§ **REQUIRED ACTION**
Filter the records, keeping every line that has the string "value".

§ **DATASET RECORDS**
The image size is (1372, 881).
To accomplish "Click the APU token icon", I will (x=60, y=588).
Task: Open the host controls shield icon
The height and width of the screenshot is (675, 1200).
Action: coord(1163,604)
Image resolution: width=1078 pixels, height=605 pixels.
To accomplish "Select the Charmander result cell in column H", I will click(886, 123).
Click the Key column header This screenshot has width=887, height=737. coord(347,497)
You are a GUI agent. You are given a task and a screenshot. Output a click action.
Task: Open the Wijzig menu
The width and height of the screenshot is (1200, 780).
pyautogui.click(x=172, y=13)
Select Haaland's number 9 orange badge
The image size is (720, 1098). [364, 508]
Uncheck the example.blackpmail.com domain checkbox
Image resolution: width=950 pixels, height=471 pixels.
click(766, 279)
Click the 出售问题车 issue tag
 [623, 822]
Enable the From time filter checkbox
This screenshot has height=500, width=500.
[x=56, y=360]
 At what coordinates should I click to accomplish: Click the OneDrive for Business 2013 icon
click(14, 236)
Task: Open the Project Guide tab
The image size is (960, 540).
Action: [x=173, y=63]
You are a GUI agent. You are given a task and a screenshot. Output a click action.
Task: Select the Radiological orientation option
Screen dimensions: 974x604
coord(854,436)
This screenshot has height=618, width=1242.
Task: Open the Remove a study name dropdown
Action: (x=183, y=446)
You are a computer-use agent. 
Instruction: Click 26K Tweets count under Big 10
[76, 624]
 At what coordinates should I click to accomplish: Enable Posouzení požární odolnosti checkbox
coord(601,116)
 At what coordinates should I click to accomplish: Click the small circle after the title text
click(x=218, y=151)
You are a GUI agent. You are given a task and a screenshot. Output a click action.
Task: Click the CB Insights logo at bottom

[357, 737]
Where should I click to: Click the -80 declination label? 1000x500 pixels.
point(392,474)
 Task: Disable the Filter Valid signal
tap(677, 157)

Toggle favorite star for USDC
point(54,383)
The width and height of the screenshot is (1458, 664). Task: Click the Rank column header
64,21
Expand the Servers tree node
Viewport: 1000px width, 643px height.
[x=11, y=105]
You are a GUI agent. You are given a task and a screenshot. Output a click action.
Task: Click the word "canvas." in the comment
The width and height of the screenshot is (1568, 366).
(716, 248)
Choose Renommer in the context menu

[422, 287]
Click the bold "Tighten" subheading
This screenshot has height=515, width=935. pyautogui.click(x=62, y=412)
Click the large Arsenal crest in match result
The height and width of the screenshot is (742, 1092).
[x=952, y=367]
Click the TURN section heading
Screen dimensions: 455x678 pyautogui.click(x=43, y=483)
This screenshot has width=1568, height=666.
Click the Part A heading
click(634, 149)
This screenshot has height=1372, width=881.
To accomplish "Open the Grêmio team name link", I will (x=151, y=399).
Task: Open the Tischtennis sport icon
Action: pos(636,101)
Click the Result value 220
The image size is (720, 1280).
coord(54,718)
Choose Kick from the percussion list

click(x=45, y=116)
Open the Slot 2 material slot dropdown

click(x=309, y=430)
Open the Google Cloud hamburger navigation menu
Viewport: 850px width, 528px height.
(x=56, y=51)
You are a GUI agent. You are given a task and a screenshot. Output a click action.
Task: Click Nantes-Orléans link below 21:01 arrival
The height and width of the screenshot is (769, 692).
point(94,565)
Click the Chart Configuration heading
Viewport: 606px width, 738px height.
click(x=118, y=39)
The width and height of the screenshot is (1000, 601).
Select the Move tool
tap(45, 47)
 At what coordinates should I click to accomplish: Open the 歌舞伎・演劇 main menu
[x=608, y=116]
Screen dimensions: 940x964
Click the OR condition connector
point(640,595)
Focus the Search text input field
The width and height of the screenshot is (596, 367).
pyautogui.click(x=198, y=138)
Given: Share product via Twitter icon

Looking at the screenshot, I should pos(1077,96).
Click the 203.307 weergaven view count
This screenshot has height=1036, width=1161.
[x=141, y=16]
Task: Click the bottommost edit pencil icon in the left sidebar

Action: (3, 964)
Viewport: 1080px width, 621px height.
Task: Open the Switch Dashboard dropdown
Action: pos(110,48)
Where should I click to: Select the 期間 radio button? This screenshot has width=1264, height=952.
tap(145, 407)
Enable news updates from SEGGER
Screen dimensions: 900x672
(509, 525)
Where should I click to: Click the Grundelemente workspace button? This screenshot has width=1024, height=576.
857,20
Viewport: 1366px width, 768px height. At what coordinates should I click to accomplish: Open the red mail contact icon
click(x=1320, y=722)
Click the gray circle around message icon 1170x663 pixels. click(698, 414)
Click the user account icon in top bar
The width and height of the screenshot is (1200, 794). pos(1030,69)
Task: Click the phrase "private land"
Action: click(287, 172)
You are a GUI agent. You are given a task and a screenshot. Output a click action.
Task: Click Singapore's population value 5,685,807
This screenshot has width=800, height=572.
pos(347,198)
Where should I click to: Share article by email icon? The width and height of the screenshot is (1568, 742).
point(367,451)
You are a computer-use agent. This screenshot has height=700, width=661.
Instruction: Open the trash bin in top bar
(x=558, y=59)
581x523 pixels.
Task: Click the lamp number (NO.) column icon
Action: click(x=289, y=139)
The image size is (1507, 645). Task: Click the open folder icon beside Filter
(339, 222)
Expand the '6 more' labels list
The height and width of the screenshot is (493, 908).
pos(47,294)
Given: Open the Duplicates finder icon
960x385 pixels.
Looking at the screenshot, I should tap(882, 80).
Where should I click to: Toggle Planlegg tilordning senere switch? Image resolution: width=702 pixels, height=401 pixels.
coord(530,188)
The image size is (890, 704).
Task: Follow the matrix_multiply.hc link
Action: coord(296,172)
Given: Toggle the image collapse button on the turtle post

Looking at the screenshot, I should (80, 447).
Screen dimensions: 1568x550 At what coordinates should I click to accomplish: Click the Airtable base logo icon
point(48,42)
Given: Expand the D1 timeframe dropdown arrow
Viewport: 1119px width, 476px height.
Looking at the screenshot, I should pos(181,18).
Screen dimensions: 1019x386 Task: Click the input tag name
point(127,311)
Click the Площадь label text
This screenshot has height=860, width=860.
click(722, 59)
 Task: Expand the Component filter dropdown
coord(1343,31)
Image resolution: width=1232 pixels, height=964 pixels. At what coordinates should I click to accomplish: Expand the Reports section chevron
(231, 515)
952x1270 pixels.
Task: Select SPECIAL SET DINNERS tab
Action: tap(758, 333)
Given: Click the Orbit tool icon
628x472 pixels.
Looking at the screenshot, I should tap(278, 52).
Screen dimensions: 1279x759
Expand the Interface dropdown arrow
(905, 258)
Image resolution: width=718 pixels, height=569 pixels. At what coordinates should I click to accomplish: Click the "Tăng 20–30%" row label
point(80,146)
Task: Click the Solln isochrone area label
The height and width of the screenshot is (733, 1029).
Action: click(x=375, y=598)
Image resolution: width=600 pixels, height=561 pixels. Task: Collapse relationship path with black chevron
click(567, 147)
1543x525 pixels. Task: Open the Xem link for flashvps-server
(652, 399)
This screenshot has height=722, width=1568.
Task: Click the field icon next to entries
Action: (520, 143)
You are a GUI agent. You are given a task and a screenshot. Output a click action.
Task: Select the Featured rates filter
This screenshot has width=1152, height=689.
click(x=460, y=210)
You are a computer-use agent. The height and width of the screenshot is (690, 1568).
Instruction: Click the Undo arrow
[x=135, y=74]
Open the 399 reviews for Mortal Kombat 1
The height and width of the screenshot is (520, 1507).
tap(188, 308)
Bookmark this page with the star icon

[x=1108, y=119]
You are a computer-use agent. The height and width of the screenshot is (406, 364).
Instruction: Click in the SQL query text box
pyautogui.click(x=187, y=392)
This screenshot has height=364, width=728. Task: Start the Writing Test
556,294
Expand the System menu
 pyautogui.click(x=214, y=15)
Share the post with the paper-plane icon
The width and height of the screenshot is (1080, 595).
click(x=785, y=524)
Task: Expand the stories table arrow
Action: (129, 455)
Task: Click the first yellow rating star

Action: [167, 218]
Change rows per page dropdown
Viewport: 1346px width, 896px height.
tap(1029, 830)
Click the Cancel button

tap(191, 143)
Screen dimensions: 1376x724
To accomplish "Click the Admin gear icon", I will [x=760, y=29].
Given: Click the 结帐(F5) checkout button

§ **SOLVED PROBLEM**
Click the Result value 220
Task: Click Singapore's population value 5,685,807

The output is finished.